Information Security #

We recognise that information security is a vital part of data protection. While no data transmission can be completely secure, we implement a variety of physical, technical, and procedural measures to protect personal data from unauthorised access, use, disclosure, alteration, or destruction.

Our website is a static HTML site with no database, no login page, and no user accounts. HTTPS is enforced across all connections. Security headers including HSTS, Content Security Policy, X-Frame-Options, X-Content-Type-Options, and Referrer Policy are implemented. Zero cookies are set by default.

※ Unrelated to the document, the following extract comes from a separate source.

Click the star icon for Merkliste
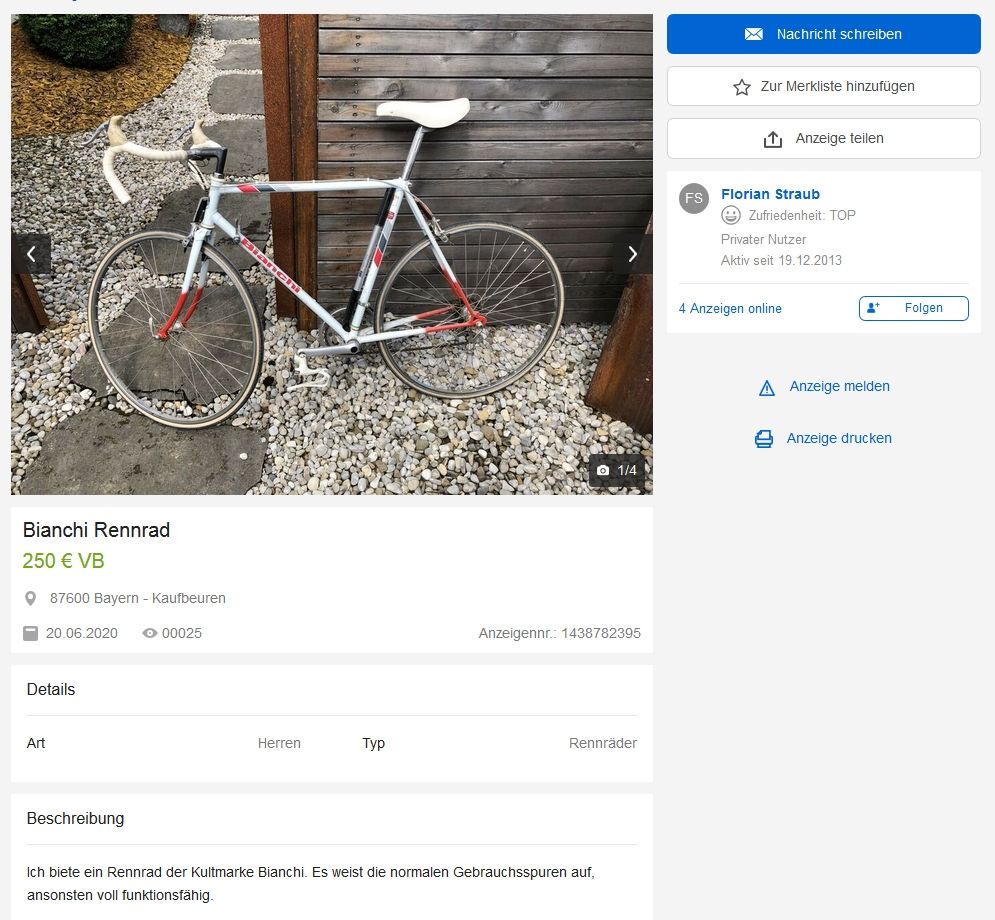 pos(742,87)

Some Content Security Policy directives are intentionally permissive — specifically, stylesheets and images are permitted from any HTTPS source. This is required for our self-hosted interactive learning content (H5P) and booking system to function correctly. In practice, our website loads stylesheets and images only from our own server. No external sources are currently used, but the browser-level policy does not technically restrict this to a named allowlist of domains.

LinkedIn #

Purpose and Means maintains a LinkedIn presence to promote its services and publish professional content. LinkedIn is operated by LinkedIn Ireland Unlimited Company (a subsidiary of Microsoft). When you interact with Purpose and Means content on LinkedIn, your data is processed by LinkedIn under their own terms of service and privacy policy. Purpose and Means does not control LinkedIn’s processing of personal data on its platform, and does not use LinkedIn’s Insight Tag or any LinkedIn tracking tools on this website. If you navigate from LinkedIn to this website, this privacy notice applies from the point of arrival.

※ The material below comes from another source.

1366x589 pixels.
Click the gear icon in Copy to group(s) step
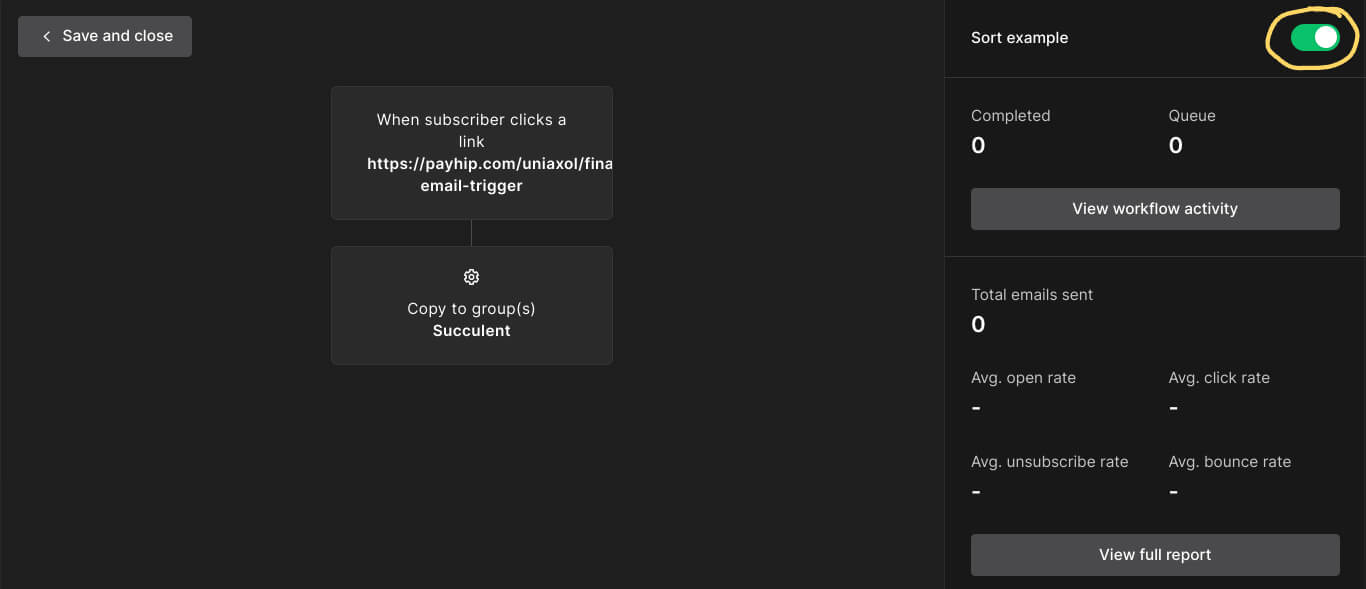pos(472,277)
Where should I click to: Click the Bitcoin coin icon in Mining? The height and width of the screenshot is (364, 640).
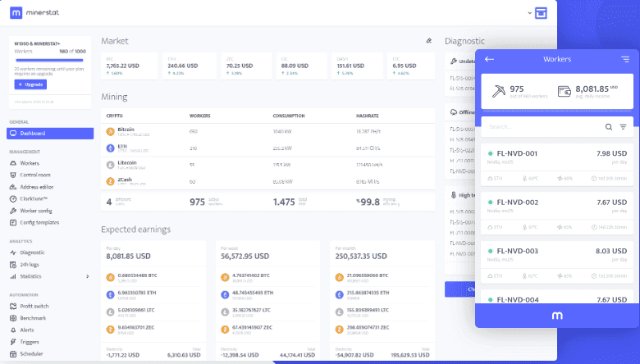click(110, 131)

Residual Risks You Need to Be Aware of (Website Use) #

We identify the following residual risks associated with visiting this website. We do not consider any of these to give rise to actual harm in practice, and we disclose them here in the interest of full transparency.

Pages with Embedded YouTube Videos #

Third-party visibility of visits: YouTube (Google LLC) can see your IP address and device/browser information and may infer that you visited purposeandmeans.io.
Possible impact to you: reduced anonymity online and reduced confidentiality of browsing habits. We do not consider this to give rise to actual harm, given that this is standard behaviour when visiting any website that embeds YouTube content.

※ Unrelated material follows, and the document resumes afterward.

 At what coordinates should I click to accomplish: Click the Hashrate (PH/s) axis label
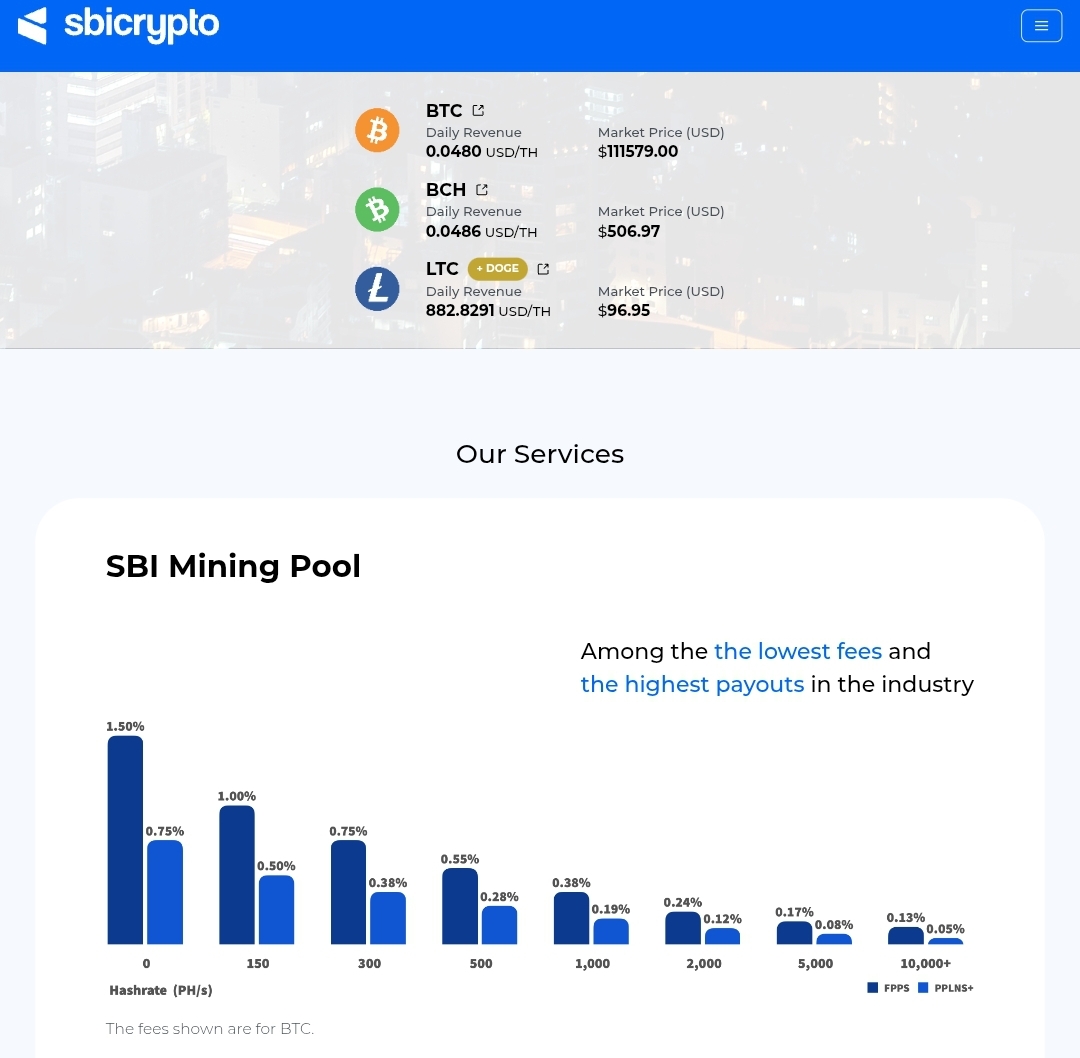tap(161, 990)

Cross-site correlation: Google may be able to correlate your visit with other sites using technical signals, depending on their practices.
Possible impact to you: your visit may contribute to profiling and inferences about your interests. We do not consider this to give rise to actual harm in the context of a professional website visit, though we acknowledge that Google’s broader data practices are outside our control.

International processing: YouTube resources are served from Google’s global infrastructure, which may involve processing outside the EU/EEA.
Possible impact to you: your technical data may be processed in jurisdictions with different legal protections. We do not consider this to give rise to actual harm, as Google operates under standard contractual clauses and other transfer mechanisms recognised under GDPR.

Book a Call Page #

Booking page server connection: When you visit our Book a Call page, your browser connects to cal.purposeandmeans.io, a separate server operated by Purpose and Means. Your IP address and browser information are processed by this server in addition to the main website server.
Possible impact to you: your technical data is processed by a second server. We do not consider this to give rise to actual harm, as this server is operated and controlled entirely by Purpose and Means and is subject to the same security measures as our main website.

Content Security Policy Technical Limitation #

Broad stylesheet and image policy: Our website’s Content Security Policy permits stylesheets and images to load from any HTTPS domain. This is a technical requirement of our self-hosted interactive learning content (H5P). In practice, our site loads these resources only from our own server.
Possible impact to you: the browser-level protection is less strict in this area than it could be. We do not consider this to give rise to actual harm, as no external stylesheets or images are currently loaded from third parties. This is a policy limitation, not an active data flow.